Health insurance giants Blue Cross Blue Shield of Arizona and Health Net have announced they will stop offering federal marketplace plans in Maricopa and Pinal counties.
Nearly 58,000 health-plan enrollees will have to switch plans next year when the insurers disappear from the marketplace, according to the Arizona Republic.
Blue Cross Blue Shield officials cited financial losses of $185 million on individual marketplace plans in 2014 and 2015, prompting their departure.
“We had to strike a balance between how we serve the market and the losses these plans incurred,” Rich Boals, president and CEO of Blue Cross Blue Shield, said in a statement. “After months of working through scenarios, we believe we have found a mix of plan types and benefits changes that will make these ACA plans sustainable for at least another year.”
Blue Cross Blue Shield will still offer plans in Arizona’s 13 other counties and could be the only option in the more rural counties of Cochise, Graham, Gila, Greenlee, La Paz, Santa Cruz, Yavapai and Yuma. In addition, the insurance company will have five different individual and family plans available in Pima County.
Health Net officials declined to discuss their marketplace plans for Arizona next year.
The news comes after UnitedHealthcare and Humana announced plans to exit Arizona’s marketplace altogether in 2017.
Aetna, Cigna, Health Choice Insurance Co. and Phoenix Health Plans have filed documents with insurance regulators to sell marketplace plans in parts of Arizona next year. The Department of Insurance and the Centers for Medicare and Medicaid Services must review and approve those filings before enrollment begins this fall.
The majority of Arizona residents get health coverage through an employer or government health insurers such as Medicare, Medicaid or the U.S. Department of Veteran Affairs. The most recent data shows about 135,000 Arizonans were in marketplace plans as of Dec. 31 and more than 40 percent of them will have to find new insurers.
Though the marketplace is shrinking, consumer advocates say there will be plenty of options for Maricopa and Pinal county residents when enrollment begins this fall.
“Everybody inside the insurance industry said it would take a while to shake out,” said Allen Gjersvig, the Arizona Alliance for Community Health Centers’ director of navigator and enrollment services. “It is part of that natural process as insurance companies try to figure out how to offer a menu of policies and meet membership and financial expectations.”

GIVEN ENTRIES —
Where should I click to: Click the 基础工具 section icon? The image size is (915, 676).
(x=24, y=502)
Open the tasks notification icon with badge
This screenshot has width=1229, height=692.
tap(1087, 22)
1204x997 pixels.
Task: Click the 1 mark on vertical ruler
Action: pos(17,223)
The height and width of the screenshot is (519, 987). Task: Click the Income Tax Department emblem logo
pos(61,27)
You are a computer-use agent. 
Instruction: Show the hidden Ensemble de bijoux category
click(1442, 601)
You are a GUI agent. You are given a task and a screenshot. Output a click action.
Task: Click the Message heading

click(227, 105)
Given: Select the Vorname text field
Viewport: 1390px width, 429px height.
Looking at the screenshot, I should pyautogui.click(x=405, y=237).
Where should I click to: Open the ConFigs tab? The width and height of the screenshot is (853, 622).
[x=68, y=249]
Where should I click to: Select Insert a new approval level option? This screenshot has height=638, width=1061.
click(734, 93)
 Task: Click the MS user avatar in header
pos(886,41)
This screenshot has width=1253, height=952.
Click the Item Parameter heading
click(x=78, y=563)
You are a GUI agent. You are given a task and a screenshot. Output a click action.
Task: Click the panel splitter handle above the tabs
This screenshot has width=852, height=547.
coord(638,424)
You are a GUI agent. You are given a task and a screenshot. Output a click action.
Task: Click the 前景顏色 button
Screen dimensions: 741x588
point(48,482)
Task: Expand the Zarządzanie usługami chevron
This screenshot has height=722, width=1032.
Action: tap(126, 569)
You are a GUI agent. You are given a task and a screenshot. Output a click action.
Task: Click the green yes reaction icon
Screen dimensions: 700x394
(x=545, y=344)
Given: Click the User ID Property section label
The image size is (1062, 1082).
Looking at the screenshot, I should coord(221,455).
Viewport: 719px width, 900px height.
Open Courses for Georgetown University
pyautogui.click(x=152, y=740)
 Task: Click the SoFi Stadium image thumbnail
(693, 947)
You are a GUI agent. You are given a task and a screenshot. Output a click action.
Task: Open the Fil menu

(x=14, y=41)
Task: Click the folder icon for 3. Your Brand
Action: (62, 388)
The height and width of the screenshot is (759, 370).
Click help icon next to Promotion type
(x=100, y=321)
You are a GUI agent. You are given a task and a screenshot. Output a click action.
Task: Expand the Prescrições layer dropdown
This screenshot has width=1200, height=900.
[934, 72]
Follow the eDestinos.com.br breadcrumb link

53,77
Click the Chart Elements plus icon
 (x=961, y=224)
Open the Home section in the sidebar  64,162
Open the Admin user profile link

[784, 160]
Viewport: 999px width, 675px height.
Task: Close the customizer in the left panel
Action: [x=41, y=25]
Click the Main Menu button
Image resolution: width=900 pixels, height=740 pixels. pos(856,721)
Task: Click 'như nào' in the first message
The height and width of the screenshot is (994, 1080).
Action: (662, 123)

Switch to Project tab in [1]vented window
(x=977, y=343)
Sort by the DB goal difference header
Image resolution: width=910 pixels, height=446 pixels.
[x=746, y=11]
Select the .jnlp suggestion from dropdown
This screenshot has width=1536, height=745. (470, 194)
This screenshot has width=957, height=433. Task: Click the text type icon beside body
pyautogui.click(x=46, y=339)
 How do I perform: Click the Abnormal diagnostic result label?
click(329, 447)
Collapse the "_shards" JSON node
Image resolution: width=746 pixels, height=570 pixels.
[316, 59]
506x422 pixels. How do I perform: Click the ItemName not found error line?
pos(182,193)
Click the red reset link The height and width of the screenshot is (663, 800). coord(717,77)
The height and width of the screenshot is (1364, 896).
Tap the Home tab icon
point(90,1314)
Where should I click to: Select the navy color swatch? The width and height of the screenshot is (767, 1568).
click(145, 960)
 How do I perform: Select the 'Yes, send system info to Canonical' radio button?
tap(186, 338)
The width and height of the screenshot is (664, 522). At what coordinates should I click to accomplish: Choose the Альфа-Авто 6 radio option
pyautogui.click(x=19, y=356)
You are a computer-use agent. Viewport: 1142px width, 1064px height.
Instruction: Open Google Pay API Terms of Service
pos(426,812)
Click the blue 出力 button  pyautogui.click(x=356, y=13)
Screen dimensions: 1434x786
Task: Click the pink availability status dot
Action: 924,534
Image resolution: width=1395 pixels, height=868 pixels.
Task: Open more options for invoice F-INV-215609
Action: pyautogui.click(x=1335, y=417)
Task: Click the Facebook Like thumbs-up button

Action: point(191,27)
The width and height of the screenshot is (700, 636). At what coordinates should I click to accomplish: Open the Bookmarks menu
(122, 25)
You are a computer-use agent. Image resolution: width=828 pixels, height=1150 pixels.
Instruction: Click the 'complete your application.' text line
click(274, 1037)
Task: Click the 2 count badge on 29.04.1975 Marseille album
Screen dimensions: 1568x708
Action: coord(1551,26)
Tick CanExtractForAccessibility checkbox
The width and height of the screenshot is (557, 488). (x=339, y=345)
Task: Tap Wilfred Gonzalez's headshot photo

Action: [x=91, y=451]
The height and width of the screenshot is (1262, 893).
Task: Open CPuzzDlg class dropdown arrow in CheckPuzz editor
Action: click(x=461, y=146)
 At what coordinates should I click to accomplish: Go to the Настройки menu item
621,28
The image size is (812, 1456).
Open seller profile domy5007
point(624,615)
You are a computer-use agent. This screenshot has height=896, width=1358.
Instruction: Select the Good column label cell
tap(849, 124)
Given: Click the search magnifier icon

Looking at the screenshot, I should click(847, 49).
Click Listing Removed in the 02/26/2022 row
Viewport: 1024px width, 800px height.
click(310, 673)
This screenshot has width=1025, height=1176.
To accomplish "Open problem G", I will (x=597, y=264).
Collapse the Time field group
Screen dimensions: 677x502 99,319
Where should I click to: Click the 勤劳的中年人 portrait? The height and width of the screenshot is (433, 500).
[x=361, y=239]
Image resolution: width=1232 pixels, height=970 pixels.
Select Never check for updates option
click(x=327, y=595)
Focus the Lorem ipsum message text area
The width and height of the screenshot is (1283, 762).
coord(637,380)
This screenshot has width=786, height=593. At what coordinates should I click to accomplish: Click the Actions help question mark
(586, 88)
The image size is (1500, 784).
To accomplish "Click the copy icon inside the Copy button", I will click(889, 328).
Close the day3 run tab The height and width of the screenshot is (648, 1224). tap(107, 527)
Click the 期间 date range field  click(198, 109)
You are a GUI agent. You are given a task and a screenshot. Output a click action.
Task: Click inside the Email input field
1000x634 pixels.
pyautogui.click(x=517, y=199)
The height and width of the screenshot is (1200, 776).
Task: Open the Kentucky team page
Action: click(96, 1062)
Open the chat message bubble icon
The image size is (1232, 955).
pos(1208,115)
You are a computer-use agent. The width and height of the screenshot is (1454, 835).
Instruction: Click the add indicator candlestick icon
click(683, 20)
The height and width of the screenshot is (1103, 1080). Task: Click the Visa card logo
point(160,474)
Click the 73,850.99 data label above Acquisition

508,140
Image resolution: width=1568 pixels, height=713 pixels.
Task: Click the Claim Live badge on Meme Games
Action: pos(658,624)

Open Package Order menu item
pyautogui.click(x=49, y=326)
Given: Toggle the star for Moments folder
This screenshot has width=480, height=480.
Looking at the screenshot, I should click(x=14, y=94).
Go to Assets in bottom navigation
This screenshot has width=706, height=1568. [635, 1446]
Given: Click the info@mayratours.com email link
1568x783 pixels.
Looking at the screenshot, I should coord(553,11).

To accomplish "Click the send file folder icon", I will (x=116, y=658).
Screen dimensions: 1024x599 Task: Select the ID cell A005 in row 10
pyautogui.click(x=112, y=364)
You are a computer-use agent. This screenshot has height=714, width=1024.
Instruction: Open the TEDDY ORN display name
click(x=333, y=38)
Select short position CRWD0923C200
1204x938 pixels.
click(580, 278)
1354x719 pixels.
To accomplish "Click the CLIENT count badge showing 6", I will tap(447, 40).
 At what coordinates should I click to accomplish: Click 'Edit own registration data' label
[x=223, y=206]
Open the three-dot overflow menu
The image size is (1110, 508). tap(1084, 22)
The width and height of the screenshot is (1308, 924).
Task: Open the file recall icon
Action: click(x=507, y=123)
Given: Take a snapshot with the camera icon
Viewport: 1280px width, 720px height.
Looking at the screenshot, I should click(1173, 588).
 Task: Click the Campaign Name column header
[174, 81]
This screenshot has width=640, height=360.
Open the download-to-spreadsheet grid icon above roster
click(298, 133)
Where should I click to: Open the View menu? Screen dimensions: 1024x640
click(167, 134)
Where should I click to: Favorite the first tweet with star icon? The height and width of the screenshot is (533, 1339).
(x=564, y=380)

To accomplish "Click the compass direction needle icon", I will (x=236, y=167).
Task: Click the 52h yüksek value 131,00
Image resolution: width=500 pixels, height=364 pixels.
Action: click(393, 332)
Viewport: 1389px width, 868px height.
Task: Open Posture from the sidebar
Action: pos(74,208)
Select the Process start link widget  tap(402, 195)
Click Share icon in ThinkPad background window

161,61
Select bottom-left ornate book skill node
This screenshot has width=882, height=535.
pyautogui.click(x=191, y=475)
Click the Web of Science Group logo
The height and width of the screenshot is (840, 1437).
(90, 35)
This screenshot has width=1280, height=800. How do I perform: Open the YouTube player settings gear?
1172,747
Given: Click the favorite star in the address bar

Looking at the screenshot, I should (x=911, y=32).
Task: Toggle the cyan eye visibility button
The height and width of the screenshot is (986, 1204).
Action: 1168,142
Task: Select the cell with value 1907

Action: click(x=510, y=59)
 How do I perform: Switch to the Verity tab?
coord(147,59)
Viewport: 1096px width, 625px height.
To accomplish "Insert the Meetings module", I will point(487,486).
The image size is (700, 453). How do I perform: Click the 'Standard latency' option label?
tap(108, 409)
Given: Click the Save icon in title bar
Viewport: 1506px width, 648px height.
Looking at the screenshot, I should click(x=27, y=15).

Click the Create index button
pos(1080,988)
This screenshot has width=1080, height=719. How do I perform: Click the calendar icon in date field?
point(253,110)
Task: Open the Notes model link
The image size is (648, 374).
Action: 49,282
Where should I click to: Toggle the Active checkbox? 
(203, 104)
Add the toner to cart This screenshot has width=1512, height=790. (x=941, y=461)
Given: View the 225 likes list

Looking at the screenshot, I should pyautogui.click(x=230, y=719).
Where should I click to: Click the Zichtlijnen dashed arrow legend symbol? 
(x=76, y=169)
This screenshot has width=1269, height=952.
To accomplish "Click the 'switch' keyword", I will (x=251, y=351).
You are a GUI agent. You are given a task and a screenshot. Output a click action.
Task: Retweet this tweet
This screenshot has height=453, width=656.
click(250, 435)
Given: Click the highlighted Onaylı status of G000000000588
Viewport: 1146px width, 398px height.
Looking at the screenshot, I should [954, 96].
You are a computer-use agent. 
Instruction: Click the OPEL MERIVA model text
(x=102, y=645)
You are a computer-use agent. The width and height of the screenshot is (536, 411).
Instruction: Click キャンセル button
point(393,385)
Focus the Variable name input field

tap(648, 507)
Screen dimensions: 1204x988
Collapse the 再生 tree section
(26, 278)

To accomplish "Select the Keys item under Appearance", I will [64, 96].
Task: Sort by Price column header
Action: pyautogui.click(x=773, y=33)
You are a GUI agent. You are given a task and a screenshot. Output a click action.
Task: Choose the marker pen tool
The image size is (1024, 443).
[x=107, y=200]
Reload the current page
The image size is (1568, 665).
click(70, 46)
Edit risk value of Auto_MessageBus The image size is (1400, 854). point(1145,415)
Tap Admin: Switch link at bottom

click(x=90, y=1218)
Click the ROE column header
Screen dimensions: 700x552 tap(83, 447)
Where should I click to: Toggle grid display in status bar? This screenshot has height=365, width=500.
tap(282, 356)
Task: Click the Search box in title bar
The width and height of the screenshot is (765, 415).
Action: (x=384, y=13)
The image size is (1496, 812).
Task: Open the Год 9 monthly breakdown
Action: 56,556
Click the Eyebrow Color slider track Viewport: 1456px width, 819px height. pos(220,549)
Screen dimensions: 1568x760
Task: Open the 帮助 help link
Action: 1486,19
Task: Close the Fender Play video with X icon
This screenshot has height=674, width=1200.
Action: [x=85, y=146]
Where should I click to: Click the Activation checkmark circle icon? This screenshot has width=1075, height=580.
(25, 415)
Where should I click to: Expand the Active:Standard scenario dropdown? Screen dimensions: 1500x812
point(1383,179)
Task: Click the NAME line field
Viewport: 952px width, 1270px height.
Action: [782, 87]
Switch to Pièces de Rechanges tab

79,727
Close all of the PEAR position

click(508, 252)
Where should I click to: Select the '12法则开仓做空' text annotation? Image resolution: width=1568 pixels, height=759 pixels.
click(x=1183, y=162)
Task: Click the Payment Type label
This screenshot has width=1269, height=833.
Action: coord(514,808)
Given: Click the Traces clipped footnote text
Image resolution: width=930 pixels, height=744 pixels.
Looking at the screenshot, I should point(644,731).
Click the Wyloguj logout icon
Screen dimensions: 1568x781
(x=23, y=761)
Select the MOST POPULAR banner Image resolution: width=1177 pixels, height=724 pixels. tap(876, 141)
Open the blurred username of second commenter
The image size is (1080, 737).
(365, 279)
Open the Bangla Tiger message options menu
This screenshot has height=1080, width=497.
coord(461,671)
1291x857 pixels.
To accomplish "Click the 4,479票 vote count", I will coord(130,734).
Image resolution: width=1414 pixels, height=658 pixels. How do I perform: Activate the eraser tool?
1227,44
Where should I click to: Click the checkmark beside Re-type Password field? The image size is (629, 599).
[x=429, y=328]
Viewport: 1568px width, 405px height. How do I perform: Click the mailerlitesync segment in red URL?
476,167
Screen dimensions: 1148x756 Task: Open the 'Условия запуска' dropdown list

CHECK YOUR UNDERSTANDING —
#1 According to the Arizona insurance article, how much did Blue Cross Blue Shield lose on individual marketplace plans in 2014 and 2015?
#2 Quote the Arizona insurance article from "Blue Cross Blue Shield will" up to and including "for Arizona next year.".
#3 Do these statements agree with the Arizona insurance article? Answer yes or no for each and quote the deciding words. (a) Health Net officials described their marketplace plans for Arizona next year. (b) UnitedHealthcare and Humana announced plans to leave Arizona's marketplace altogether in 2017. (c) Blue Cross Blue Shield will offer five individual and family plans in Pima County.
Answer using only the Arizona insurance article, not the rows.

ANSWERS BELOW —
#1 $185 million.

#2
Blue Cross Blue Shield will still offer plans in Arizona’s 13 other counties and could be the only option in the more rural counties of Cochise, Graham, Gila, Greenlee, La Paz, Santa Cruz, Yavapai and Yuma. In addition, the insurance company will have five different individual and family plans available in Pima County.
Health Net officials declined to discuss their marketplace plans for Arizona next year.

#3
(a) No: "Health Net officials declined to discuss their marketplace plans for Arizona next year."
(b) Yes: "UnitedHealthcare and Humana announced plans to exit Arizona’s marketplace altogether in 2017."
(c) Yes: "the insurance company will have five different individual and family plans available in Pima County."